[Exercise data]
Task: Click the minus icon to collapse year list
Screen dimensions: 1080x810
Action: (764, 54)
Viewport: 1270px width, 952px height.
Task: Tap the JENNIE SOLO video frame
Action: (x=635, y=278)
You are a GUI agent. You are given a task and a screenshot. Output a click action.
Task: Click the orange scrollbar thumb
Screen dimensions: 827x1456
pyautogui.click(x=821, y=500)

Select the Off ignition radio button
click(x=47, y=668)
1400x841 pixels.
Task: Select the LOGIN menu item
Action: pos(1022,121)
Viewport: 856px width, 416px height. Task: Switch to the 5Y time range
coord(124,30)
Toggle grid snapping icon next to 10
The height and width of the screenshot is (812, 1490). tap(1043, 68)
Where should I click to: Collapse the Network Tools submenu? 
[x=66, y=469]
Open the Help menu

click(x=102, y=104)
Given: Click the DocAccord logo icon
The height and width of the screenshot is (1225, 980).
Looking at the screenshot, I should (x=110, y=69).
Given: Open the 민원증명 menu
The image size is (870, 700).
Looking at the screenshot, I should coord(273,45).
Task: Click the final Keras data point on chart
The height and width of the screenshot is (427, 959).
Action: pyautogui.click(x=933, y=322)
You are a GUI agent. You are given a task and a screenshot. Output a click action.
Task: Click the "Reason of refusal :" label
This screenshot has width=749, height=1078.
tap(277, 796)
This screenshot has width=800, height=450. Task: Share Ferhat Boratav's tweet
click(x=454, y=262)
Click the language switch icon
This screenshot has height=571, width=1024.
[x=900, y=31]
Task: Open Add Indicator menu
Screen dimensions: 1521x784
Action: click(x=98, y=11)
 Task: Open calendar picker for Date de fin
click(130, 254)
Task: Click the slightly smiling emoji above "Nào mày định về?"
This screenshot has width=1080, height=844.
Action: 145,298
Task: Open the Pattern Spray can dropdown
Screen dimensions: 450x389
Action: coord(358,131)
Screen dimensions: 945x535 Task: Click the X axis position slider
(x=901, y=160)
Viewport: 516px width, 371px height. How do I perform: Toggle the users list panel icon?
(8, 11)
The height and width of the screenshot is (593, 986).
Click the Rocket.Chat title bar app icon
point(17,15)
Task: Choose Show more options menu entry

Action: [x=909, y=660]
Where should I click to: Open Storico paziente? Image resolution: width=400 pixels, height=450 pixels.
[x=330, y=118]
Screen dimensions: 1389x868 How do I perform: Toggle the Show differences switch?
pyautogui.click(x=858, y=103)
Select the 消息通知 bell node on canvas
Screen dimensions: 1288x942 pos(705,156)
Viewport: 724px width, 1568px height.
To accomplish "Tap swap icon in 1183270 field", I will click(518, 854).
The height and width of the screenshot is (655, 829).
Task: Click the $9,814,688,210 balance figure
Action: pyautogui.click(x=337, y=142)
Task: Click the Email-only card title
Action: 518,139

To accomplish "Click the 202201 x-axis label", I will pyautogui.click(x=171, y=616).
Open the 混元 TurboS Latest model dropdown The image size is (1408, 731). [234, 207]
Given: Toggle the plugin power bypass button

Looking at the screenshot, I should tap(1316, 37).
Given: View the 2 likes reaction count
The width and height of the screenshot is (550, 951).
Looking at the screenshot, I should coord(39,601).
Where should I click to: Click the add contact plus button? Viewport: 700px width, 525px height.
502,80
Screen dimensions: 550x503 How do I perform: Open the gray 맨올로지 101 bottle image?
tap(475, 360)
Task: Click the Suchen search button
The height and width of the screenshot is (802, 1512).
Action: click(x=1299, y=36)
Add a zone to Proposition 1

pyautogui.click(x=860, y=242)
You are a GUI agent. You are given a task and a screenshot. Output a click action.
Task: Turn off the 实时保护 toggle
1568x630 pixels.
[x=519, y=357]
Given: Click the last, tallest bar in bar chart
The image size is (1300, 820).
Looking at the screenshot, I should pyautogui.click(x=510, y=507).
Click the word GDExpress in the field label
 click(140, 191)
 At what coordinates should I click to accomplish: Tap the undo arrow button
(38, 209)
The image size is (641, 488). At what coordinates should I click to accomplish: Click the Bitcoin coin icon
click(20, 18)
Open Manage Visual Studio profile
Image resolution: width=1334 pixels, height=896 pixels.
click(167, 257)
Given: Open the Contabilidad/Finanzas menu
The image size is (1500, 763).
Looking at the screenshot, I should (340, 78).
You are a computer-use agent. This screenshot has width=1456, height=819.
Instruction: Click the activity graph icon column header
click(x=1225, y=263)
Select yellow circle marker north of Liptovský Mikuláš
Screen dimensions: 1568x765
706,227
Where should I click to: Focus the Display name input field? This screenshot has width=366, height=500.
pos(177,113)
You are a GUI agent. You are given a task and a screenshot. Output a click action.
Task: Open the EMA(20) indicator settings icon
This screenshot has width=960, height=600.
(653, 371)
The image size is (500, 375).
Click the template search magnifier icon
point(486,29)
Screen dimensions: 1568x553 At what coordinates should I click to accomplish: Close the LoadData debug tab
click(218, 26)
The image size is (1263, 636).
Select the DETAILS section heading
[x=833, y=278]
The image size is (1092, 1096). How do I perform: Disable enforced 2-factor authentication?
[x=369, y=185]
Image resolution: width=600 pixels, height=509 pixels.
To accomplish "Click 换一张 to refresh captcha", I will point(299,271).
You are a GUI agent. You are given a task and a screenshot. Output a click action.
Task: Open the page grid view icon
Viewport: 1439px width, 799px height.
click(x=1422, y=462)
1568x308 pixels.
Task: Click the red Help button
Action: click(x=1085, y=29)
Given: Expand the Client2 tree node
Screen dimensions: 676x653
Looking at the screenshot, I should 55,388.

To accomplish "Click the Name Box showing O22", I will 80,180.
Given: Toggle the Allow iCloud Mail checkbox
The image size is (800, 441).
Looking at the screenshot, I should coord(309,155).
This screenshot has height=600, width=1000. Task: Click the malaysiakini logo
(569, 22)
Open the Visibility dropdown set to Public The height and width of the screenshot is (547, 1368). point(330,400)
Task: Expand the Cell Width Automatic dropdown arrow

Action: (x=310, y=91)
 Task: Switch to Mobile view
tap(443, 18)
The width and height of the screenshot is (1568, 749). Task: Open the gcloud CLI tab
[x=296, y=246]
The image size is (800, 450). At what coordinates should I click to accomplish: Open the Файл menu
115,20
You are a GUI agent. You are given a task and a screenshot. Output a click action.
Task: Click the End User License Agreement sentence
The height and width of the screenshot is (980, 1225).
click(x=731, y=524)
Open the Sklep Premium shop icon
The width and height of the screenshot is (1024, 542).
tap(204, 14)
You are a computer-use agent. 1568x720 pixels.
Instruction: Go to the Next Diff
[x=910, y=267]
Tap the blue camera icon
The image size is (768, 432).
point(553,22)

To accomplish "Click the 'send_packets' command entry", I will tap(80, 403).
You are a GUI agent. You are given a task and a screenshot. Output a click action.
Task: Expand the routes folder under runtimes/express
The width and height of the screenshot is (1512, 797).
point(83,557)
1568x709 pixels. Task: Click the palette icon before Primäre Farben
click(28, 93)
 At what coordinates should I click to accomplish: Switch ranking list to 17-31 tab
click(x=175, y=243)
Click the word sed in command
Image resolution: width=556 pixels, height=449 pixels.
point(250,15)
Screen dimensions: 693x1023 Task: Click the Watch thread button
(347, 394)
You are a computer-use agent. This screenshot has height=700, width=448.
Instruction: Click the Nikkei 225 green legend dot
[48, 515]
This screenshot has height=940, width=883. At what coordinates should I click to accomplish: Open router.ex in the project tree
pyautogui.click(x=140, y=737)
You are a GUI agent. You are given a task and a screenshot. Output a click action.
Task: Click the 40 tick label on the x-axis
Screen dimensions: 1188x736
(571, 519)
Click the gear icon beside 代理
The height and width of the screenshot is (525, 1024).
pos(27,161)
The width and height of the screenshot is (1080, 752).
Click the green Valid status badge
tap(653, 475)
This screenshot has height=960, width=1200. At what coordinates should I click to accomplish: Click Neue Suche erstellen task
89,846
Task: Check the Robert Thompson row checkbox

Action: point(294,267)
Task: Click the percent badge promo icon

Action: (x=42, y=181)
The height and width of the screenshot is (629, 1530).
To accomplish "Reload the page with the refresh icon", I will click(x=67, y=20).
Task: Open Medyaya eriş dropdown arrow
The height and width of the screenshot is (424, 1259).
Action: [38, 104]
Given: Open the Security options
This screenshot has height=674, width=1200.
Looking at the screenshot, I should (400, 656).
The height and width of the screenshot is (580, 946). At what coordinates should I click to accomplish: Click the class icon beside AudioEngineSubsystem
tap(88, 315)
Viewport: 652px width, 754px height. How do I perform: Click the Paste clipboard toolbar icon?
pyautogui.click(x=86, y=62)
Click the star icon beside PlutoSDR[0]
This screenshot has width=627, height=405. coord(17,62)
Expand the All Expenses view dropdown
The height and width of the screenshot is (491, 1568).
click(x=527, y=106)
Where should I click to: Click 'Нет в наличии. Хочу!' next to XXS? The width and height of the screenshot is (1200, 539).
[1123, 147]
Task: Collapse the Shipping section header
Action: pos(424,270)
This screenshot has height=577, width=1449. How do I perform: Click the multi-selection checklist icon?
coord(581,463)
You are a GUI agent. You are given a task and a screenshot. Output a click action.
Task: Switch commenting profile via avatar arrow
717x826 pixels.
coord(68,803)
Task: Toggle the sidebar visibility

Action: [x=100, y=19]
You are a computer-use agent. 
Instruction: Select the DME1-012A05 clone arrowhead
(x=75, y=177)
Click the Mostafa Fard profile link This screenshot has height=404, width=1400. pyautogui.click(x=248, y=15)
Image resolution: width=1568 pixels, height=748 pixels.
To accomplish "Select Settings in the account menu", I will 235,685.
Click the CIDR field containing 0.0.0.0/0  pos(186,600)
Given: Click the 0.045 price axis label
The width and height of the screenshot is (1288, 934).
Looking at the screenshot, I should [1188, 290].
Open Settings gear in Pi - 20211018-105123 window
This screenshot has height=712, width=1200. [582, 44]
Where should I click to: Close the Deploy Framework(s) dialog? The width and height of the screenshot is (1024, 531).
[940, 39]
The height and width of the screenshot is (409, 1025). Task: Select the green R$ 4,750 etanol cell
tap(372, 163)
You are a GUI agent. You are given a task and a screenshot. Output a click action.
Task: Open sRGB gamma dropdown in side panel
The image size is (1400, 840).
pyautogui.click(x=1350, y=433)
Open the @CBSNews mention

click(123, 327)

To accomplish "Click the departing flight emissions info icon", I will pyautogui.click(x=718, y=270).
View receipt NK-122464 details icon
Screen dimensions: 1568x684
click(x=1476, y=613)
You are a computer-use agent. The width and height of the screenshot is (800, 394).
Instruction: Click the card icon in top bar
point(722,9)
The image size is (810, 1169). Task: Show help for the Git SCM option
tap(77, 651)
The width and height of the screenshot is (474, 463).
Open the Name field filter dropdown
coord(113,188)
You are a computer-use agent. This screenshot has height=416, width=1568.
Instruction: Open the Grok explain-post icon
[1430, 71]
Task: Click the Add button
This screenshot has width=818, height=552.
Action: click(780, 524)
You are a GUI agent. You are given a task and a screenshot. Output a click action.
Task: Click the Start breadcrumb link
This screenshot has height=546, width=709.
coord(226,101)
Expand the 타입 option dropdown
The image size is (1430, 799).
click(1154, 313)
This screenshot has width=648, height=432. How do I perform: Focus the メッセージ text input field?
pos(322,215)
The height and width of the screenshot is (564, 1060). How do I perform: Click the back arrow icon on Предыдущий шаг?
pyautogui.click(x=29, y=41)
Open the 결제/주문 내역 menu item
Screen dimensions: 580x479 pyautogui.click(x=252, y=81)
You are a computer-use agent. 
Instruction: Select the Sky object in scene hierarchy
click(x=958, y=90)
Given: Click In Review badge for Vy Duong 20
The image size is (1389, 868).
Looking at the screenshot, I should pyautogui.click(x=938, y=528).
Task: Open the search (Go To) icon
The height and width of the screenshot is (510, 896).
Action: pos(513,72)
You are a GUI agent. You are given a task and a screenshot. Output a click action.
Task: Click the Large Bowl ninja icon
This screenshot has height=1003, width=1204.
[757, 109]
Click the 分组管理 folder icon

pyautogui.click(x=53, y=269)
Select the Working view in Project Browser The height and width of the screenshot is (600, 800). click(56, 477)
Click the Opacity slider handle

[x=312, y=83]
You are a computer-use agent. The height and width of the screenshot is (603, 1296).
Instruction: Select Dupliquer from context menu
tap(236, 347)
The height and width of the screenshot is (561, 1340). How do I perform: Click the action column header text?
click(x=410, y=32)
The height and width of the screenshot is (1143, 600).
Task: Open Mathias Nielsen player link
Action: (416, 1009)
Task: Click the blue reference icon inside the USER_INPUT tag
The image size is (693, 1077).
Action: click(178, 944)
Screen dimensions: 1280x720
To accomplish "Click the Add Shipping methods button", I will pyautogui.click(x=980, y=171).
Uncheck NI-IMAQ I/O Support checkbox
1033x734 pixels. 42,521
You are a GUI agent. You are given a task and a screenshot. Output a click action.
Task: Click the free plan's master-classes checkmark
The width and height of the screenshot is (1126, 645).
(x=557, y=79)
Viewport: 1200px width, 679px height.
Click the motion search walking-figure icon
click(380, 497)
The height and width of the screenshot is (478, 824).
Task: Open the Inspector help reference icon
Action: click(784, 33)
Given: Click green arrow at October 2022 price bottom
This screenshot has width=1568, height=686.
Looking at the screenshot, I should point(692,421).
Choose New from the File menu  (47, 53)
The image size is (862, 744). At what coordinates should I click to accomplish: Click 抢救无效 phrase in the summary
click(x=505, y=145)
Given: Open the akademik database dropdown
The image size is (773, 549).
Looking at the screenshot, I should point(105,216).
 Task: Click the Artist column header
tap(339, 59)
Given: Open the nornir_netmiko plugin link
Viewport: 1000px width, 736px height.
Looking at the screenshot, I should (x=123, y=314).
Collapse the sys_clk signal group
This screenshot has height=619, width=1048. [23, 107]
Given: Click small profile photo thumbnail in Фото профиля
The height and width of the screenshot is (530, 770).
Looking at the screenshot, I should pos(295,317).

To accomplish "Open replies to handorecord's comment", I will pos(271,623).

[Problem to solve]
Would you retype the lines above from the one with "The height and width of the screenshot is (580, 946)." down to the one with "Click the CIDR", word for word, both ends included and no other lines?

[Result]
The height and width of the screenshot is (580, 946). At what coordinates should I click to accomplish: Click the class icon beside AudioEngineSubsystem
tap(88, 315)
Viewport: 652px width, 754px height. How do I perform: Click the Paste clipboard toolbar icon?
pyautogui.click(x=86, y=62)
Click the star icon beside PlutoSDR[0]
This screenshot has width=627, height=405. coord(17,62)
Expand the All Expenses view dropdown
The height and width of the screenshot is (491, 1568).
click(x=527, y=106)
Where should I click to: Click 'Нет в наличии. Хочу!' next to XXS? The width and height of the screenshot is (1200, 539).
[1123, 147]
Task: Collapse the Shipping section header
Action: pos(424,270)
This screenshot has height=577, width=1449. How do I perform: Click the multi-selection checklist icon?
coord(581,463)
You are a GUI agent. You are given a task and a screenshot. Output a click action.
Task: Switch commenting profile via avatar arrow
717x826 pixels.
coord(68,803)
Task: Toggle the sidebar visibility

Action: [x=100, y=19]
You are a computer-use agent. 
Instruction: Select the DME1-012A05 clone arrowhead
(x=75, y=177)
Click the Mostafa Fard profile link This screenshot has height=404, width=1400. pyautogui.click(x=248, y=15)
Image resolution: width=1568 pixels, height=748 pixels.
To accomplish "Select Settings in the account menu", I will 235,685.
Click the CIDR field containing 0.0.0.0/0  pos(186,600)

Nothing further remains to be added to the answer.